Cette année, il n’y en a pas énormément. Les plus courants, c’est le décontracturant méphénésine, dont le médicament le plus connu est le Décontractyl. D’une façon générale, ces décontracturants sont décevants. Ils ont un effet sur le muscle, mais surtout sur le cerveau. Ils peuvent provoquer une somnolence et des troubles de la digestion. Plus grave, certains patients deviennent allergiques et dépendants, alors que ce n’est pas prouvé que ça soit plus efficace qu’un placebo. D’ailleurs, en 2013 le myolastan, également décontractant, a été retiré du marché. Deuxième nouveau venu, un peu pour les mêmes raisons, l’oxomémazine qu’on trouve dans des sirops contre la toux. Pas plus efficace qu’un placebo, il peut provoquer des problèmes cardiaques, urinaires et oculaires (glaucome). Ce n’est pas fréquent, mais c’est disproportionné comme risque alors que la toux, ça se calme avec une confiserie ou du miel. Et si c’est une toux très gênante, il y a des médicaments plus efficaces et moins dangereux. On trouve aussi sur la liste noire une pommade pour les fissures anales, qui a des effets indésirables importants par rapport à une efficacité minime.

Est-ce que cela veut dire qu’il faut tout jeter à la poubelle, pour un sirop pour la toux ça ne pose pas vraiment problème, par contre dans le cas d’un cancer de la prostate, c’est plus compliqué, non ?

Le conseil valable pour tous, c’est de prendre le temps d’en parler à son pharmacien ou à son médecin.
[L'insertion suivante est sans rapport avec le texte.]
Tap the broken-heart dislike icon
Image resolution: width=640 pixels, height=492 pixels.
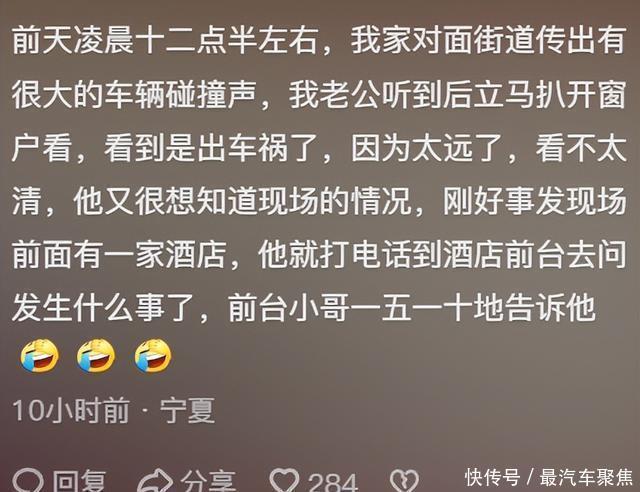click(x=404, y=481)
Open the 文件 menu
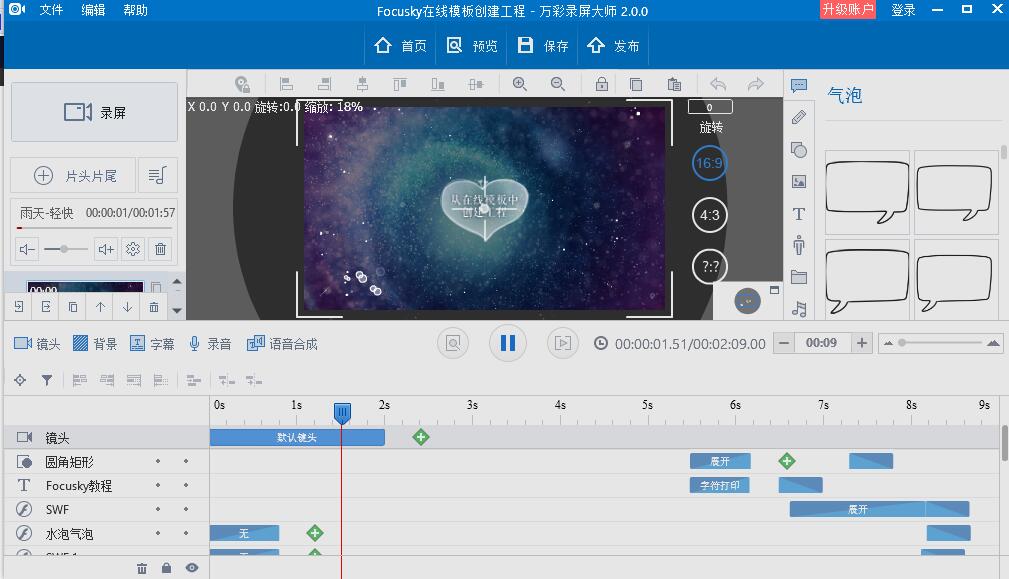The width and height of the screenshot is (1009, 579). tap(51, 10)
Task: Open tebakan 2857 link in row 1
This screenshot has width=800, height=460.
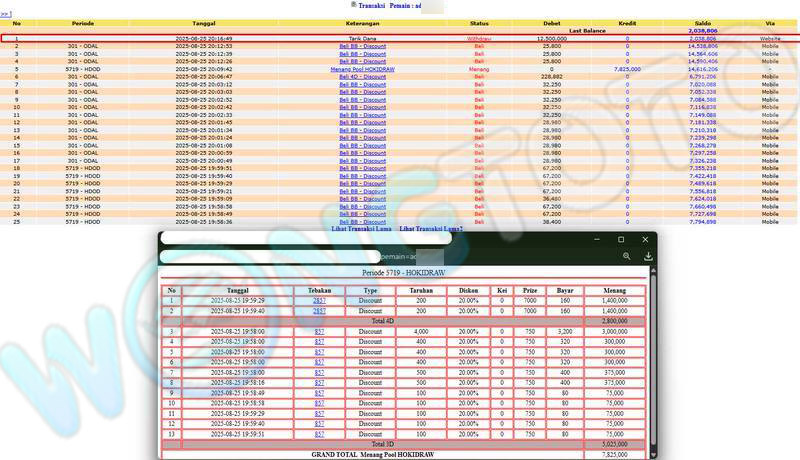Action: point(319,299)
Parce que le plus souvent, pour les médicaments qu’on recommande d’écarter il existe de meilleures solutions qui ne sont pas forcément les mêmes pour tout le monde. Vous ne risquez aucune séquelle en arrêtant le sirop contre la toux… Mais pour d’autres, il faut parfois prendre des précautions et arrêter graduellement. Par exemple, pour le Décontractyl, certains patients sont devenus dépendants, mais en général ils l’ont remarqué…

Est-ce que certaines molécules sortent de cette liste noire ?

Oui, mais peu. Il y a tout de même un point positif : le retrait du marché en 2018 de l’antibiotique Ketek… à écarter depuis 2002. Cela donne une idée de la lenteur des choses. On a de quoi continuer longtemps ce bilan…

Justement, comment expliquer cette lenteur ?

Les firmes ne sont pas pressées de retirer du marché un médicament qui rapporte de l’argent. Et l’intérêt économique des firmes est beaucoup pris en considération par les autorités. Les choses se font lentement et par étapes. Par exemple, on répète depuis des années, nous et d’autres, que les vasoconstricteurs pour le rhume que beaucoup de gens prennent peuvent provoquer un AVC ou un infarctus. Les fabricants disent c’est très rare, certes, mais c’est sérieux. Les autorités ont d’abord fait des études. Fin 2017, la publicité pour ces médicaments a été interdite pour le grand public, mais pas pour le corps médical. En général, les autres étapes sont une restriction d’indication, la diminution du dosage, une baisse du taux de remboursement, puis le déremboursement.

Comment expliquer qu’autant de médicaments avec une balance bénéfice/risque mauvaise soient en libre accès dans nos pharmacies ?

Il faut relativiser l’inquiétude. Cent médicaments plus dangereux qu’utiles, cela fait beaucoup, mais il y a des milliers de médicaments sur le marché qui rendent service. D’autre part, les médicaments ont toujours des effets multiples sur le corps. En gros, on attend qu’ils règlent un problème, mais ils n’agissent pas seulement sur cet organe. Or, cet impact est différent selon les médicaments et les personnes. La recherche est centrée sur l’efficacité. Souvent, la connaissance des effets nocifs se construit lentement, plus il est utilisé.